== SELECTION ==
Julie Frost is an American songwriter, singer, guitarist and record producer. She is the recipient of Golden Globe and Eurovision Song Contest awards for songs written, as well as a Parent's Choice Award for album production and performance. She is also the founder of the non-profit "Songs For Elephants", with the mission to help mobilize the music and entertainment industry in support of the world's elephants.

She is the second American songwriter to win the Eurovision Song Contest, as co-writer of the song "Satellite", which won the contest for Germany. Frost co-wrote Madonna's song "Masterpiece", from the soundtrack of her movie W.E., and won a Golden Globe Award for Best Original Song.

Her songwriting credits include the Black Eyed Peas' multi-platinum single "Just Can't Get Enough", the hook for Pitbull's "Castle Made of Sand", and Flo Rida's "Sweet Spot".  She also co-wrote Beyoncé's single "Countdown", Ed Sheeran's "Kiss Me", Marina and the Diamonds's "Primadonna",  Frost wrote the end credit song and lead single for the "Endless Love" Soundtrack performed by Tegan and Sara and co-wrote "Lift Me Up" featuring Nico and Vinz and Ladysmith Black Mambazo on Guetta's album "Listen", and co-wrote Charlie Puth's single "Marvin Gaye" with Charlie Puth featuring Meghan Trainor.  Additionally, Frost co-wrote the single "Obsession" for DJ Vice Featuring Kyle and Jon Bellion.  Most recently, she co-wrote "Ring" for Selena Gomez album "Rare", and "Oh My God" for Alec Benjamin's album "These Two Windows". She is nominated for a 2020 Latin Grammy Award with her song "Love" cowritten with Jesse & Joy, on their album "Aire".

== WHAT YOU ARE ASKED TO DO ==
Extend the biography of songwriter Julie Frost above, starting right after its final sentence.

== GIVEN INFORMATION ==
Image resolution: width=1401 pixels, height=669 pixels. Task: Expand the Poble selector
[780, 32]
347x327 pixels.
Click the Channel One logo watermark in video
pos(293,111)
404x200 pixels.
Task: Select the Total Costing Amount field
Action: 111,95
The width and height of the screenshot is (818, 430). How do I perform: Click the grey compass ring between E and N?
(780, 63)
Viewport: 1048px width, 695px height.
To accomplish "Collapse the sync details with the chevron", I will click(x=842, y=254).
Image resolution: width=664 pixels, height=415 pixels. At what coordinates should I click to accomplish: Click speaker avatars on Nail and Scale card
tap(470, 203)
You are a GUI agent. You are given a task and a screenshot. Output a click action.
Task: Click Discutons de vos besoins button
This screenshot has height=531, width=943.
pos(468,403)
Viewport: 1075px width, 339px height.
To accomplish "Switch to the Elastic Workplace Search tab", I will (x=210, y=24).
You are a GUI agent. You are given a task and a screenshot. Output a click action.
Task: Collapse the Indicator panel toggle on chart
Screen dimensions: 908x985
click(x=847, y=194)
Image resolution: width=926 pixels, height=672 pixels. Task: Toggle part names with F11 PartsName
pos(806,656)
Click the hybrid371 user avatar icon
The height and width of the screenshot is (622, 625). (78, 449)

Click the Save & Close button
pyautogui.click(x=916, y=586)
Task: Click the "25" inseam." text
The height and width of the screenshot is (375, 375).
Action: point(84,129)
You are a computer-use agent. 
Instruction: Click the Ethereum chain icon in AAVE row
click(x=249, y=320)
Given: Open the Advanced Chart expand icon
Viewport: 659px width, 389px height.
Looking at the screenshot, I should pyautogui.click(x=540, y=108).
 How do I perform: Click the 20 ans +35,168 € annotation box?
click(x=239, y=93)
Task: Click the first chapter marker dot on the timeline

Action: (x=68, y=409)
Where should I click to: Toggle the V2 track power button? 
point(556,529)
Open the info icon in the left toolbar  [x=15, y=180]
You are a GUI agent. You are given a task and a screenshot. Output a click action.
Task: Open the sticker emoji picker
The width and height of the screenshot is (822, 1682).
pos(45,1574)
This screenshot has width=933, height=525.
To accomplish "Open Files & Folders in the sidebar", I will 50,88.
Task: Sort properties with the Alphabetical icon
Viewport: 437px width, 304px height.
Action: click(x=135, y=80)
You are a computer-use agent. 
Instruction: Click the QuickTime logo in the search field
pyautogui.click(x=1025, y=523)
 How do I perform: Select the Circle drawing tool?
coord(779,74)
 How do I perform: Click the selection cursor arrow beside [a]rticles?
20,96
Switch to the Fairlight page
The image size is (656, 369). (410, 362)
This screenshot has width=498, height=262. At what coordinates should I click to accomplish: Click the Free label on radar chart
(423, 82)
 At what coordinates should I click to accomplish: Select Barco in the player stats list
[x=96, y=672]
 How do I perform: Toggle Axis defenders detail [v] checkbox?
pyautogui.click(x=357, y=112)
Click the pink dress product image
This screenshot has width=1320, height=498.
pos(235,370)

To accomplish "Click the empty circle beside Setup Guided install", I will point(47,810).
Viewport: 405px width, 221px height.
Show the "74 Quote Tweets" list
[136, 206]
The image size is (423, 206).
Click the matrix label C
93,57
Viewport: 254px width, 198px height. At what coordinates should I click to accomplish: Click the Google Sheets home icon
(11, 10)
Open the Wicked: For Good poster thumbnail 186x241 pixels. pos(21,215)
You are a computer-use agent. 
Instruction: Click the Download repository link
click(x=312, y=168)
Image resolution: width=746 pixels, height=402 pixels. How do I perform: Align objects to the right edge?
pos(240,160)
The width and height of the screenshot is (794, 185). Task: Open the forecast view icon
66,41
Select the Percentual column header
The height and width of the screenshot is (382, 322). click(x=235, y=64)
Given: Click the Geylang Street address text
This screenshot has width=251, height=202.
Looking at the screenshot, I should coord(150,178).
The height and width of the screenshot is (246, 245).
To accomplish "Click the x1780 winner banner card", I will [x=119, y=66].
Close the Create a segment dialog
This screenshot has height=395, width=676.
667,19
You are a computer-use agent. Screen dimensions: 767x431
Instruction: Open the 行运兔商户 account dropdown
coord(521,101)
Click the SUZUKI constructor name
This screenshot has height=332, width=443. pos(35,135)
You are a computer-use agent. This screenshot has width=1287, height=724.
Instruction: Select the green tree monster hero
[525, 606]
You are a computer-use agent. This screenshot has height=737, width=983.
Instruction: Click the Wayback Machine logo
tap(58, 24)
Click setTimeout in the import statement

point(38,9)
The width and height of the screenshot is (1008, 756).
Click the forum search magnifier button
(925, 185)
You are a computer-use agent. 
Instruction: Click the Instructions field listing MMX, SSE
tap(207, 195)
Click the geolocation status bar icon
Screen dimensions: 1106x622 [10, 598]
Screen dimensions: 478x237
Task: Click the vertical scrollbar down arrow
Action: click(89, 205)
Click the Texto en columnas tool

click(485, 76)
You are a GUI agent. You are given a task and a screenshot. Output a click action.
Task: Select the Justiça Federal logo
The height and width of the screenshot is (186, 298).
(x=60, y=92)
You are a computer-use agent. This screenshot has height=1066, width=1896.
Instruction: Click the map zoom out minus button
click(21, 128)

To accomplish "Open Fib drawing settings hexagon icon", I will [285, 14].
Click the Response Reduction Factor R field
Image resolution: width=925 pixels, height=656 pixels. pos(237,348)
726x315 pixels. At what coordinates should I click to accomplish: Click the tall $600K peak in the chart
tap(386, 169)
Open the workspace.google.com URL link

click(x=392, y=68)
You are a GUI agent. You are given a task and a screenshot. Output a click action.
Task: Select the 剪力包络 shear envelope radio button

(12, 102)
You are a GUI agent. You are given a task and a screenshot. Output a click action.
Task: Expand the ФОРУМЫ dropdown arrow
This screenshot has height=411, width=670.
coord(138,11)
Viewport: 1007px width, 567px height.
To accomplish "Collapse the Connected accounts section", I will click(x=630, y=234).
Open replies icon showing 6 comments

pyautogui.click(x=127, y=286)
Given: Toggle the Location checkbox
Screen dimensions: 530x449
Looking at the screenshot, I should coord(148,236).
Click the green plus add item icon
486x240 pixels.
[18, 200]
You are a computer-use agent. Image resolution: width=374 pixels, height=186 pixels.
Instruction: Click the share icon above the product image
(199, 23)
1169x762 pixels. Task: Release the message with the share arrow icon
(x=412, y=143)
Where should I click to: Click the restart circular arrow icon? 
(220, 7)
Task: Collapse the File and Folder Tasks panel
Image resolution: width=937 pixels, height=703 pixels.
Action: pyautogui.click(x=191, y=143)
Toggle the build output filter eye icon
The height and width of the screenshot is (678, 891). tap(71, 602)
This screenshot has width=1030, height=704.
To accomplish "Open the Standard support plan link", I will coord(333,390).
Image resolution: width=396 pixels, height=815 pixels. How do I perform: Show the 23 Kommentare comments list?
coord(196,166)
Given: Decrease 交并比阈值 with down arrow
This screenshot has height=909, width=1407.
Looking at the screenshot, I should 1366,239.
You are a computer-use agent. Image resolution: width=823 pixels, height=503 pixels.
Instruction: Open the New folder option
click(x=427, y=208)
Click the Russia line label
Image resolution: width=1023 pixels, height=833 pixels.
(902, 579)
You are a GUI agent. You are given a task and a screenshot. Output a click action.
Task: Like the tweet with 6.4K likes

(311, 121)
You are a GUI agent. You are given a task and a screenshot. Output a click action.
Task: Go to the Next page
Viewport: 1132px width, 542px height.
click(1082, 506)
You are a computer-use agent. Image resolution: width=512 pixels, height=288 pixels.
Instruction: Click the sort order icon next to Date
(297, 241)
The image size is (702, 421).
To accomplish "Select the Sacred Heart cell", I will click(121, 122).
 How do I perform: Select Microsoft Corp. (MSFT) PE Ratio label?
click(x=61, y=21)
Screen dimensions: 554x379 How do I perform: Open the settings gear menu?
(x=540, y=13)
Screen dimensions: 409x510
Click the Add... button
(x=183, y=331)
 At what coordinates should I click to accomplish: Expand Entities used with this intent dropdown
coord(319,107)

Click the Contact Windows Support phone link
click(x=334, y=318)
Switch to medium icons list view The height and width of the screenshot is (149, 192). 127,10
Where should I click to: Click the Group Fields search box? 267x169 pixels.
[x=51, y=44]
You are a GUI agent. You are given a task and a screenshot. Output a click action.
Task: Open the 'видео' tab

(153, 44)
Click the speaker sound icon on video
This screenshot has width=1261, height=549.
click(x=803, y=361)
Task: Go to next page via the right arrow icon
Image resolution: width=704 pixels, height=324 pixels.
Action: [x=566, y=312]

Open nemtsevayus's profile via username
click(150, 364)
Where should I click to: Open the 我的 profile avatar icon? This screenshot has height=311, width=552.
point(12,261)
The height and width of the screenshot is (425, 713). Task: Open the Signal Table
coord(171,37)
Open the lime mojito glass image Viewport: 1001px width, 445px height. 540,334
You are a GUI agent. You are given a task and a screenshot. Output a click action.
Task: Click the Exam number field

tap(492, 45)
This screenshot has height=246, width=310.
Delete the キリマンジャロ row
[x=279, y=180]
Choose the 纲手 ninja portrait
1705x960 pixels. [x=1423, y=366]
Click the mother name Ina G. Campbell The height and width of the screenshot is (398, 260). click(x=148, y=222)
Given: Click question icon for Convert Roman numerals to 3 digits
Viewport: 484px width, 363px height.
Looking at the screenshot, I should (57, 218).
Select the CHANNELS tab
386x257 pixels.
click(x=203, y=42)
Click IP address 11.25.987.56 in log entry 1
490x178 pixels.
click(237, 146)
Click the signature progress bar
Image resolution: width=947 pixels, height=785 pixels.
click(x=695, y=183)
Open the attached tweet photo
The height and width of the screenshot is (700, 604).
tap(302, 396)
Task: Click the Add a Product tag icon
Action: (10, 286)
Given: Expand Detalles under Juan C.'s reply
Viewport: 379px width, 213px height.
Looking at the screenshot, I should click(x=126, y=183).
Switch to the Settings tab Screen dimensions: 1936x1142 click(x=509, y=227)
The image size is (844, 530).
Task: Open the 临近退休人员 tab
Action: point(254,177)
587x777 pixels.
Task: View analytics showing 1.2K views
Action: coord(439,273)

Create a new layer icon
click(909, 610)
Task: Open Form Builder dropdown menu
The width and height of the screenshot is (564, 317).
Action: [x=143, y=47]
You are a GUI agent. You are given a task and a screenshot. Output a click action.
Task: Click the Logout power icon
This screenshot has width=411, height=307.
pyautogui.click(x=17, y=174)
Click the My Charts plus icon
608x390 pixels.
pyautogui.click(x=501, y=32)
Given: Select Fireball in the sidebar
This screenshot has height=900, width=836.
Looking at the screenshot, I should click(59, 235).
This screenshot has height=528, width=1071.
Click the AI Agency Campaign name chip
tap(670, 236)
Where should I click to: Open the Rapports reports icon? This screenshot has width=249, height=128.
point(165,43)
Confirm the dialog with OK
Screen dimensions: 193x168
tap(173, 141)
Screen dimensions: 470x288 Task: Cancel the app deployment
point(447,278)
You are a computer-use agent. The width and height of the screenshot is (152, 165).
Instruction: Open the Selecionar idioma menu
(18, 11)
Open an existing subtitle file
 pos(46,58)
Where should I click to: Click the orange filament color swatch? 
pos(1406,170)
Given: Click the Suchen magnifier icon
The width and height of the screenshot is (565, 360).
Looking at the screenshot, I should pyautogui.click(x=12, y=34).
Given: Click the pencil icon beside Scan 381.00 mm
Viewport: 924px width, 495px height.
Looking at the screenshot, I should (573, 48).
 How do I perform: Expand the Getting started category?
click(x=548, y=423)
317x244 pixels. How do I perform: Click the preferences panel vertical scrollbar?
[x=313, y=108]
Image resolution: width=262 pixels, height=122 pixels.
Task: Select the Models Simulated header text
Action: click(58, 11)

== OUTPUT ==
Early life and career 
Frost grew up in rural Vermont and began to perform publicly in 1992 in Chicago. Her first solo album The Wave (2002) was received positively by various music critics;... Of her writing style, Music Critic Johny Luftus wrote "Chicago singer/songwriter Julie Frost likes to place pleading heartache, clever wordplay, and determined pluck over nuanced arrangements". Later on Frost founded her own studio "Happy Child Studios", which produces songs for families and children, and published her album Happy Child Music (2006).

2009 to present 
Frost was signed to EMI Music Publishing in 2009 by music executive Big Jon Platt.  In 2010, a song cowritten by Frost and Dane John Gorden, "Satellite", won the Eurovision Song Contest 2010 for Germany. Lena Meyer-Landrut's recording of this song subsequently became a number one hit in various European countries, and went to No. 1 on the European singles chart. It was also a minor hit in various other countries.

Discography 
 2006: Happy Child Music (Artist)
 2002: The Wave  (Artist)
 2000: "Songs for Wiggleworms" Various Artists (Artist/Producer)

Songwriting credits

Awards, nominations and certifications

Wins
 2001: Parent's Choice Award - "Songs For Wiggle Worms" (Producer)
 2010: Eurovision Song Contest - "Satellite"
 2010: 1LIVE Krone – Best Single "Satellite"
 2011: Golden Globe - Best Original Song "Masterpiece" (Madonna)

Nominations
 2011: Echo - Radio Echo for "Satellite" (Lena Meyer-Landrut)
 2011: Echo - Single of the Year – "Satellite" (Lena Meyer-Landrut)
 2011: Echo - Album of the Year – "My Cassette Player" (Lena Meyer-Landrut)
 2011: Comet - Best Song – "Satellite" (Lena Meyer-Landrut)
 2012: Brit - Album of the Year – "+" (Ed Sheeran)

Certifications
 2010 Triple Platinum Single Germany "Satellite" Lena Meyer-Landrut
 2010 Gold Single Sweden "Satellite" Lena Meyer-Landrut
 2010 Platinum Single Switzerland "Satellite" Lena Meyer-Landrut
 2010 5× Gold Album Germany My Cassette Player Lena Meyer-Landrut
 2011 Platinum Album U.S. "The Beginning" Black Eyed Peas
 2011 Platinum Album Australia "The Beginning" Black Eyed Peas
 2011 Platinum Single Australia "Just Can't Get Enough" Black Eyed Peas

References

External links 
 
 

Golden Globe Award-winning musicians
American women singers
Eurovision Song Contest winners
Living people
Year of birth missing (living people)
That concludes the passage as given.